Malaysian PM refuses to raise Kashmir issue, but backs Pakistan on FATF
Even as Malaysian prime minister, Mahathir Mohamed, refrained from mentioning the Kashmir issue in a joint press statement with Pakistan PM Imran Khan, the MEA told parliament on Wednesday that on both Kashmir and CAA, India “expects these countries to not comment on the internal affairs of India; respect India’s sovereignty and territorial integrity; and develop a proper understanding of the issue.”
Trouble with Malaysia had started when Mahathir told the UN general assembly in September last year that India had “invaded and occupied” Kashmir. Despite some strongly worded pushback from India, Mahathir had refused to back down. This led to India putting curbs on imports of palm oil from Malaysia. Imran Khan promised to buy more palm oil from Malaysia to offset the gap created by India. However, according to official figures, India imported 4.4 million tonnes from Malaysia in 2019, while Pakistan had taken just over 1 million tonnes.
Pakistan’s Prime Minister Imran Khan shakes hands with Malaysia’s Prime Minister Mahathir Mohamad after a joint press conference in Putrajaya. After repeatedly mentioning Kashmir at all international fora, Malaysian Prime Minister Mahathir bin Mohamad did not mention the K-word during the joint press conference after his bilateral meeting with Pakistan Prime Minister Imran Khan.
A marked shift from what was expected at the joint press briefing ever since New Delhi started recalibrating its economic ties with Kuala Lumpur.
Although the joint statement issued after the talks mentions Kashmir and that PM Imran Khan apprised the Malaysian premier of the situation on the ground, Mohamad seems to be trying to balance relations.
“We also exchanged views on the current situation concerning Muslim Ummah globally, including the situation in Palestine and the situation in the Rakhine state of Myanmar involving Rohingya muslims…” said the Malaysian premier.
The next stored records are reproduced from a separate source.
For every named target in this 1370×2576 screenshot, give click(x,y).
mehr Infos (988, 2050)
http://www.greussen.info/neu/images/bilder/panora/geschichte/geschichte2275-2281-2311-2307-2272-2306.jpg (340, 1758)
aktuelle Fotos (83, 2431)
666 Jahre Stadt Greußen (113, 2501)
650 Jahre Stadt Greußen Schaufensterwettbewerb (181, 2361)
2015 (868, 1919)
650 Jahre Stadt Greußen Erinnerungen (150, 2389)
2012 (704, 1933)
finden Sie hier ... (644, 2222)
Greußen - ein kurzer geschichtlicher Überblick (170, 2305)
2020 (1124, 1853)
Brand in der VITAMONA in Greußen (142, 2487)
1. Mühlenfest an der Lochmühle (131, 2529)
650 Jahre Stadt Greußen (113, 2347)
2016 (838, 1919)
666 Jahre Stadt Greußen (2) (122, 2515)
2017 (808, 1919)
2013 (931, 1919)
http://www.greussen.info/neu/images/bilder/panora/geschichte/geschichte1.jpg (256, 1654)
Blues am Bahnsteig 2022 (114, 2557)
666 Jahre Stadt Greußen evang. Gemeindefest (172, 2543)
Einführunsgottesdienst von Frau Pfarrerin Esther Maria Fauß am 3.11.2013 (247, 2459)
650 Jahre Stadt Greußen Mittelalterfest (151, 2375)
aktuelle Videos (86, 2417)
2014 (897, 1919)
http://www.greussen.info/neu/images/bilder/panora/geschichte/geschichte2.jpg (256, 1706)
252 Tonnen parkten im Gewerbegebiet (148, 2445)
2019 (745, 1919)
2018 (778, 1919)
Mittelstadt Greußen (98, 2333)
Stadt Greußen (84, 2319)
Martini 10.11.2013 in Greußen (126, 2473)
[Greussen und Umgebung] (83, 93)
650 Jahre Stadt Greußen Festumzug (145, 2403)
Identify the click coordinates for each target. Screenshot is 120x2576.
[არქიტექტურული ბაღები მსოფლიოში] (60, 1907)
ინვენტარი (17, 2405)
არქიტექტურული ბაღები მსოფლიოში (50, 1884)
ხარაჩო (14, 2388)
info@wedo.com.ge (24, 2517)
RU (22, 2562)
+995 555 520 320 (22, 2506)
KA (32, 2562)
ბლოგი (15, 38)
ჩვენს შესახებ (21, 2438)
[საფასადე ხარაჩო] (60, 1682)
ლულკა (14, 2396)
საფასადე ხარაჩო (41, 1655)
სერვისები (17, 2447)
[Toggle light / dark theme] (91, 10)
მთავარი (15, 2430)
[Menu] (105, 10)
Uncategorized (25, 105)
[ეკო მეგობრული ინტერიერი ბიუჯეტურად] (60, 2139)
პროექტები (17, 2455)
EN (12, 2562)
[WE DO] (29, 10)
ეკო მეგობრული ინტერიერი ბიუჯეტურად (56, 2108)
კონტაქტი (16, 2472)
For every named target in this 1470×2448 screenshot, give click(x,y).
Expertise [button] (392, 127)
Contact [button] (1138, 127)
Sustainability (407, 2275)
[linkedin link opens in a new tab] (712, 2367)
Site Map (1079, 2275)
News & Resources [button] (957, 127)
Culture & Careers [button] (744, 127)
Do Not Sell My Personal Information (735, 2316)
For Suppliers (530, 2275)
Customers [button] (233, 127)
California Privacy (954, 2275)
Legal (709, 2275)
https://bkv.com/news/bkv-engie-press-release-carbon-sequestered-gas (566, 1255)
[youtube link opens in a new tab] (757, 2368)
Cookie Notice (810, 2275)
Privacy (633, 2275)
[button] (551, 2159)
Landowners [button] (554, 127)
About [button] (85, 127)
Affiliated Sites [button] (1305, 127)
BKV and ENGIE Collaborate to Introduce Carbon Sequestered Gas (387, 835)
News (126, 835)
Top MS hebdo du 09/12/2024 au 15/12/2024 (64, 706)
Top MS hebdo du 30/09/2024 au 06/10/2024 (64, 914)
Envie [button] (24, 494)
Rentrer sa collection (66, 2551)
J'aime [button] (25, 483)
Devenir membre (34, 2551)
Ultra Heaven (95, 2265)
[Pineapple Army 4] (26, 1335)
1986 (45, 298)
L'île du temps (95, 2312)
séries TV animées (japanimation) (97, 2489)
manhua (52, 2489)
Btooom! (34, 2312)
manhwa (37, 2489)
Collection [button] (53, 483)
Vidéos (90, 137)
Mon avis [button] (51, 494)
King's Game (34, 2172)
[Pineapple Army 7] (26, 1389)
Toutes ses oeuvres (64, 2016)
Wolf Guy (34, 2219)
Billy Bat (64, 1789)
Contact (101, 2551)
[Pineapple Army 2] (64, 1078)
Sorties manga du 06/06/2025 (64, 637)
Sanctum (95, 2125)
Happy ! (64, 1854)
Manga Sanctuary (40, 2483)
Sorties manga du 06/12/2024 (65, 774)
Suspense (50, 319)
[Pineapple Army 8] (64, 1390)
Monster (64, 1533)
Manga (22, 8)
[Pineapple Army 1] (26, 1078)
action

Khan on his part not only raised the issue of Kashmir but also thanked PM Mohamad for his support and cooperation on the issue. India had been exhorting Malaysia to not internationalise the issue of Kashmir and that the decision on Article 370 was an “internal” matter of India.
In his comments last month, Indian foreign ministry spokesman Raveesh Kumar had said, “India and Malaysia have age-old ties that the Malaysian government should keep in mind while making statements.”
The recent steps taken by India to stop palm oil imports would largely impact Malaysia since they are the largest exporters of palm oil to India. Khan offered to compensate for the loss that Malaysia could suffer due to the ban by India.
“That’s right especially since we noticed India threatened Malaysia for supporting the Kashmir cause, threatened to cut palm oil imports… Pakistan will do its best to compensate for that,” Khan told the joint news conference.
While it seems like Malaysia has had some kind of a rethink, the Pakistan-Malaysia statement said, “both the countries also firmly stressed that the question of Palestine, situation in Jammu and Kashmir and the Rohingyas issue should be resolved.”
Meanwhile, the MEA told Parliament countries have “shown understanding … that matters related to Jammu & Kashmir, which is an integral part of India, are internal to India; and that Pakistan sponsored cross-border terrorism has been posing a grave threat and affecting the lives of the people of India, including in Jammu & Kashmir.” In the face of criticism by global media and civil society, the government said the Indian position on the CAA is that it is “an affirmative action meant to address the long standing predicament of the vulnerable sections living in India; and that it does not impact in any manner on the status of any citizen of India or deprive any Indian of any faith of her or his citizenship.”
The UN Human Rights Commissioner had on December 13 criticised the CAA, which the government described as “inaccurate and unwarranted”. “Government immediately registered its protest with the office of the High Commissioner for Human Rights and clearly conveyed that the legislation is a humanitarian measure and is in line with India’s international human rights obligations.”